Aplicaciones prácticas
Los resultados del estudio revelan, por ejemplo, por qué los machos y hembras difieren en el comportamiento y en la susceptibilidad a las enfermedades. También son de interés para la producción avícola, ya que la identificación de diferencias moleculares entre las células de machos y hembras debería conducir a mejorar los test de sexado de los embriones antes de la incubación.
Además, el estudio es un primer paso para comprender por qué hay órganos en las aves, como el corazón y el cerebro, que son diferentes en machos y hembras. Así mismo, estos animales pueden proporcionar un modelo de la base molecular de las diferencias de género.

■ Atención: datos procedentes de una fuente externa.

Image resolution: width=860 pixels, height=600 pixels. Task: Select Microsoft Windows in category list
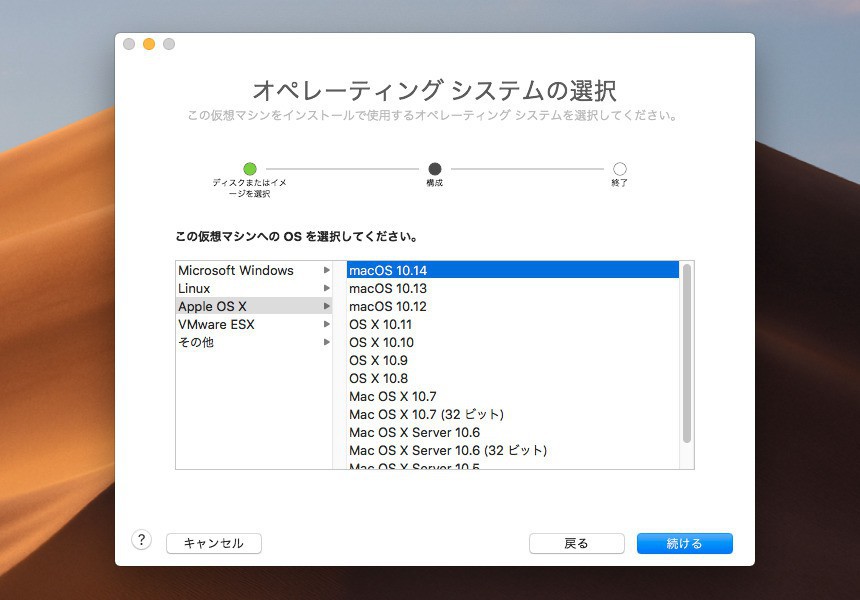click(x=236, y=271)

El estudio de Clinton también explica un raro fenómeno que hasta ahora dejaba “fuera de juego” a los científicos: la existencia de pollos que eran, literalmente, mitad macho y mitad hembra, aves adultas con el plumaje típicamente masculino en uno de sus lados y el femenino en el otro.

 

#El estudio fue hecho por Charlie Cornwallis de la Universidad de Oxford y la veterinaria Real Emily O'Connor.
*D. Zhao, D. McBride, S. Nandi, H. A. McQueen, M. J. McGrew, P. M. Hocking, P. D. Lewis, H. M. Sang & M. Clinton. Somatic sex identity is cell autonomous in the chicken. Nature 464, 237-242 (11 March 2010).